# Aim of the task
Reproduce every one of the items below word for word, keeping each line unchanged.

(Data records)
= = = = = = =
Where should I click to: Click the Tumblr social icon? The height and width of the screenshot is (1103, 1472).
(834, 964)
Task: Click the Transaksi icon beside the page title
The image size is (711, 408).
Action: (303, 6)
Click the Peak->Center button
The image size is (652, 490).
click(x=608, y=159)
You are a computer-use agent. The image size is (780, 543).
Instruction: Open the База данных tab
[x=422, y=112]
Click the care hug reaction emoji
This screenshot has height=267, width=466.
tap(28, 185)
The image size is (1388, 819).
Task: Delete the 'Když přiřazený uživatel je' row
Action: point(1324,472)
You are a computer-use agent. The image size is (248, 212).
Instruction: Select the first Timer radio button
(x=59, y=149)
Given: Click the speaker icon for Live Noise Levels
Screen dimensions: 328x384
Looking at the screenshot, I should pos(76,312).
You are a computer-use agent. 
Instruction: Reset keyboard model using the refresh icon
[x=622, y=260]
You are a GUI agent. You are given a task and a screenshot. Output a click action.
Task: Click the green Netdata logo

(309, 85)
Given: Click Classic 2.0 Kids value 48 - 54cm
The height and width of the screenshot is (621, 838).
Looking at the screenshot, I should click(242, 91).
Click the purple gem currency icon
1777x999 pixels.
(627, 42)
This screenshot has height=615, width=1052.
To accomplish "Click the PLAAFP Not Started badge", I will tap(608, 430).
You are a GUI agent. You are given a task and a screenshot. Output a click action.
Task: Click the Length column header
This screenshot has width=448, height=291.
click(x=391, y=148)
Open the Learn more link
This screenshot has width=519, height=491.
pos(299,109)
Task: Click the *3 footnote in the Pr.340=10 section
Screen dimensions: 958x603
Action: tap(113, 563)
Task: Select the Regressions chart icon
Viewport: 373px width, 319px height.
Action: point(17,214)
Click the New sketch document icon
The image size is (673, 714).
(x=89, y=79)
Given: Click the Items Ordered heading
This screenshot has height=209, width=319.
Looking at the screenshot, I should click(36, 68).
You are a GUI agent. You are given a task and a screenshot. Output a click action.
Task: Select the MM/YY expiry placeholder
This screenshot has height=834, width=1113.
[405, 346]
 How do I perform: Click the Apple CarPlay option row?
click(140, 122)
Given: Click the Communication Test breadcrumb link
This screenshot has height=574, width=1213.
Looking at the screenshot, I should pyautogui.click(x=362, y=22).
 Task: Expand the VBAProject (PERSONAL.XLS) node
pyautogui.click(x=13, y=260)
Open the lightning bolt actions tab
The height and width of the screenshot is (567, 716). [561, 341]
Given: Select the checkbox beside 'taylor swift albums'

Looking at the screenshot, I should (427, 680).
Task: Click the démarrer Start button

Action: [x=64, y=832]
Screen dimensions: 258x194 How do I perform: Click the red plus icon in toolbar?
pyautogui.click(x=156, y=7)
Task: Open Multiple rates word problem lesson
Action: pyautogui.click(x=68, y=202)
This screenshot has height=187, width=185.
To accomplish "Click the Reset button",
= = = = = = =
# Exercise output
Where should I click to: Click the Tumblr social icon? The height and width of the screenshot is (1103, 1472).
(834, 964)
Task: Click the Transaksi icon beside the page title
The image size is (711, 408).
Action: (303, 6)
Click the Peak->Center button
The image size is (652, 490).
click(x=608, y=159)
You are a computer-use agent. The image size is (780, 543).
Instruction: Open the База данных tab
[x=422, y=112]
Click the care hug reaction emoji
This screenshot has height=267, width=466.
tap(28, 185)
The image size is (1388, 819).
Task: Delete the 'Když přiřazený uživatel je' row
Action: point(1324,472)
You are a computer-use agent. The image size is (248, 212).
Instruction: Select the first Timer radio button
(x=59, y=149)
Given: Click the speaker icon for Live Noise Levels
Screen dimensions: 328x384
Looking at the screenshot, I should pos(76,312).
You are a computer-use agent. 
Instruction: Reset keyboard model using the refresh icon
[x=622, y=260]
You are a GUI agent. You are given a task and a screenshot. Output a click action.
Task: Click the green Netdata logo

(309, 85)
Given: Click Classic 2.0 Kids value 48 - 54cm
The height and width of the screenshot is (621, 838).
Looking at the screenshot, I should click(242, 91).
Click the purple gem currency icon
1777x999 pixels.
(627, 42)
This screenshot has height=615, width=1052.
To accomplish "Click the PLAAFP Not Started badge", I will tap(608, 430).
You are a GUI agent. You are given a task and a screenshot. Output a click action.
Task: Click the Length column header
This screenshot has width=448, height=291.
click(x=391, y=148)
Open the Learn more link
This screenshot has width=519, height=491.
pos(299,109)
Task: Click the *3 footnote in the Pr.340=10 section
Screen dimensions: 958x603
Action: tap(113, 563)
Task: Select the Regressions chart icon
Viewport: 373px width, 319px height.
Action: point(17,214)
Click the New sketch document icon
The image size is (673, 714).
(x=89, y=79)
Given: Click the Items Ordered heading
This screenshot has height=209, width=319.
Looking at the screenshot, I should click(36, 68).
You are a GUI agent. You are given a task and a screenshot. Output a click action.
Task: Select the MM/YY expiry placeholder
This screenshot has height=834, width=1113.
[405, 346]
 How do I perform: Click the Apple CarPlay option row?
click(140, 122)
Given: Click the Communication Test breadcrumb link
This screenshot has height=574, width=1213.
Looking at the screenshot, I should pyautogui.click(x=362, y=22).
 Task: Expand the VBAProject (PERSONAL.XLS) node
pyautogui.click(x=13, y=260)
Open the lightning bolt actions tab
The height and width of the screenshot is (567, 716). [561, 341]
Given: Select the checkbox beside 'taylor swift albums'

Looking at the screenshot, I should (427, 680).
Task: Click the démarrer Start button

Action: [x=64, y=832]
Screen dimensions: 258x194 How do I perform: Click the red plus icon in toolbar?
pyautogui.click(x=156, y=7)
Task: Open Multiple rates word problem lesson
Action: pyautogui.click(x=68, y=202)
This screenshot has height=187, width=185.
To accomplish "Click the Reset button",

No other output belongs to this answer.